Search the entries below for "This screenshot has height=509, width=670.". Give that line and all the lines after it again, exactly, through the last, without pictures.

========================

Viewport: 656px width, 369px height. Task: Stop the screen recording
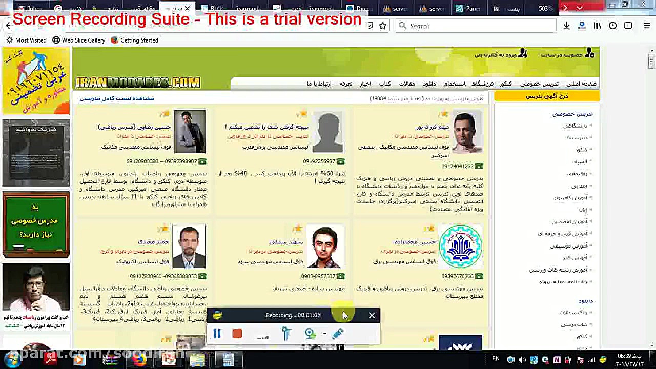237,334
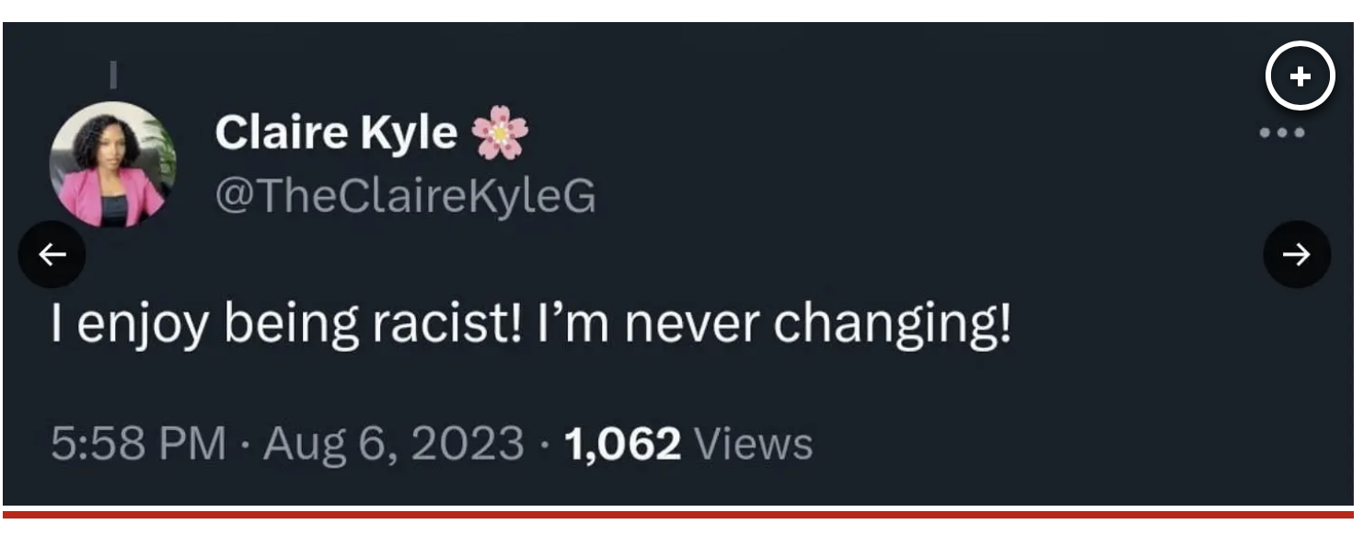1364x536 pixels.
Task: Click the 1,062 view count number
Action: 623,443
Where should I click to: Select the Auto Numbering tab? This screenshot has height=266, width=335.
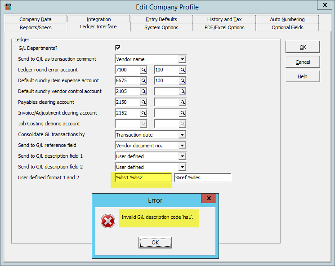pos(287,19)
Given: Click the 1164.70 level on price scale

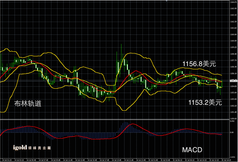Looking at the screenshot, I should (234, 2).
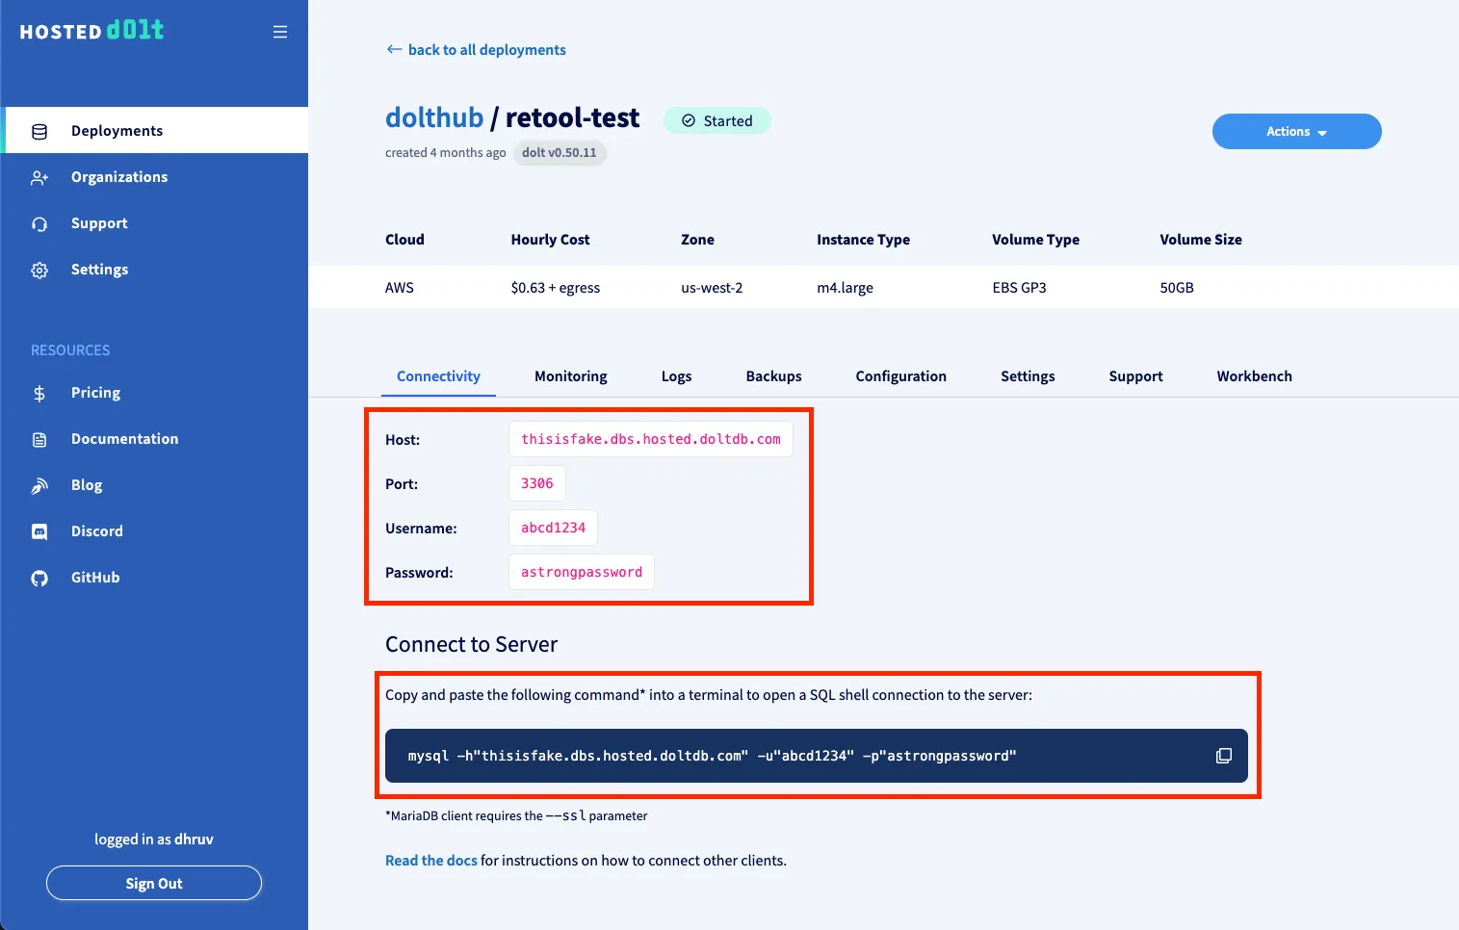Viewport: 1459px width, 930px height.
Task: Open Documentation in the Resources section
Action: click(x=124, y=439)
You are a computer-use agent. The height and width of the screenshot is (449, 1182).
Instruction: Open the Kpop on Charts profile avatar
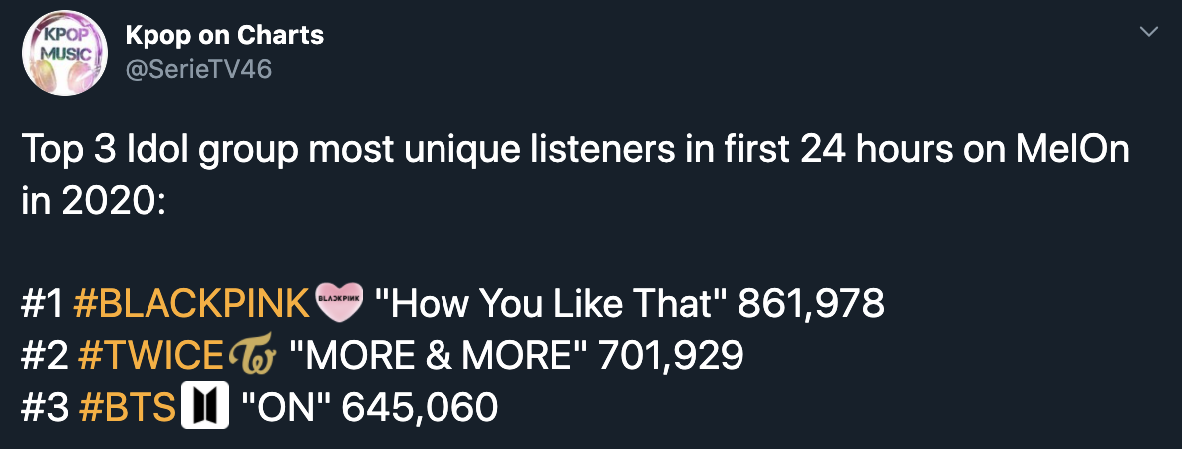coord(65,53)
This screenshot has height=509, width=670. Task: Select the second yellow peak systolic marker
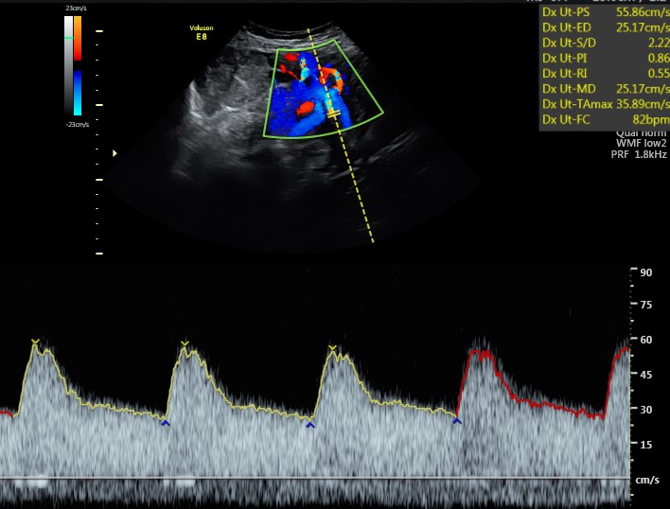pos(185,343)
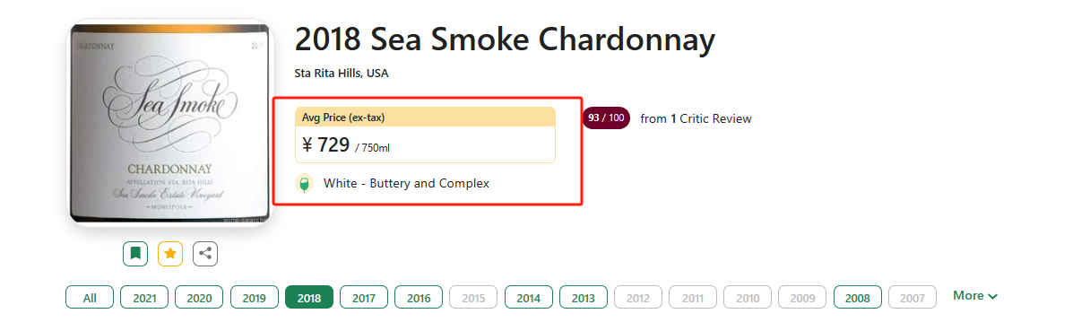1090x331 pixels.
Task: Click the share icon below bottle image
Action: point(205,254)
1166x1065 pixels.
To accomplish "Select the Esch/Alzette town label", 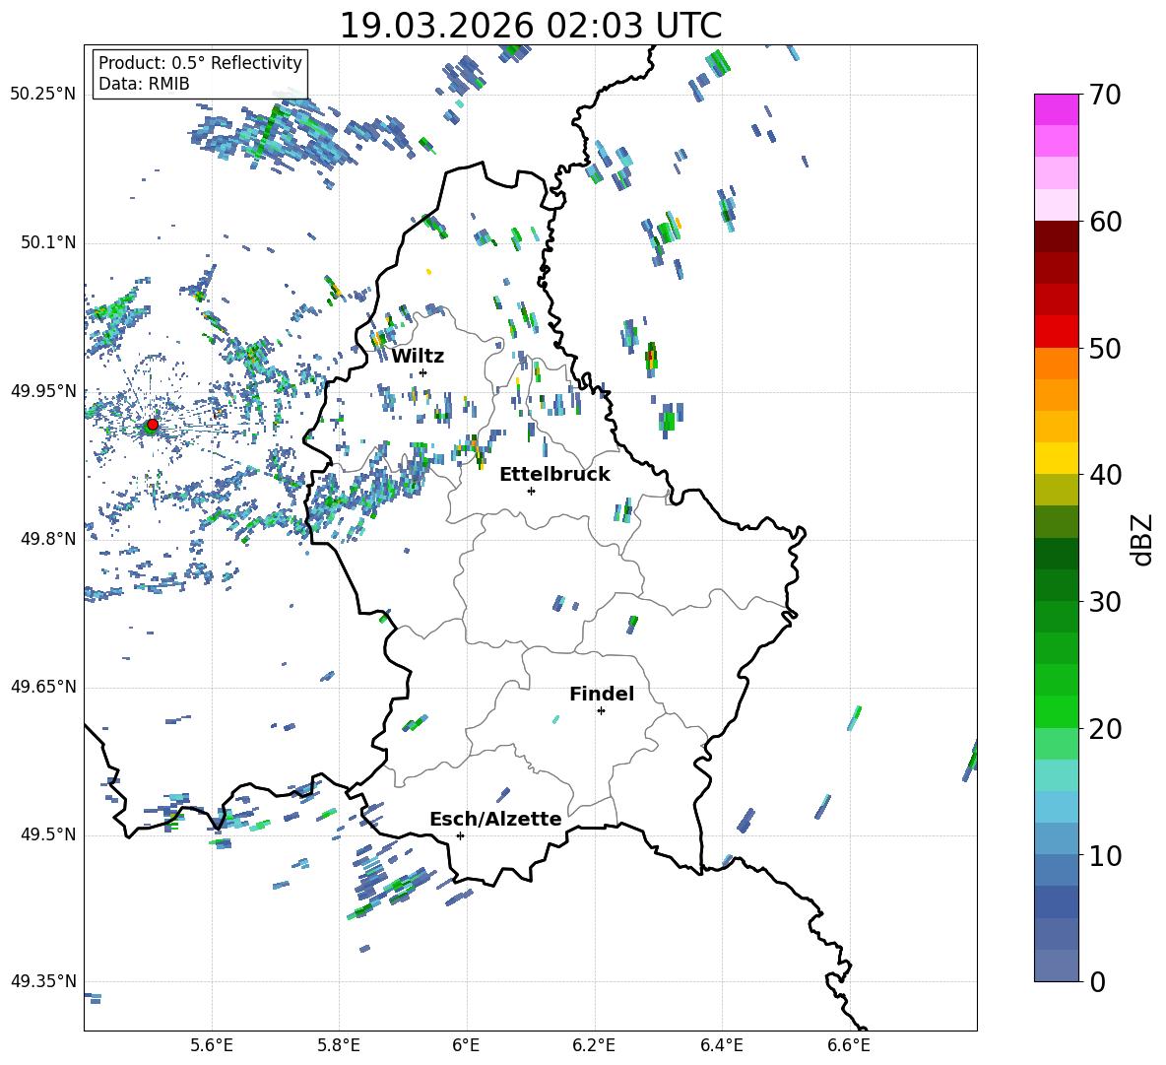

========================

Written reply:
This screenshot has height=509, width=670. Task: Select the second yellow peak systolic marker
pos(185,343)
1090x331 pixels.
Task: Click the share icon below bottle image
Action: point(205,254)
1166x1065 pixels.
To accomplish "Select the Esch/Alzette town label", 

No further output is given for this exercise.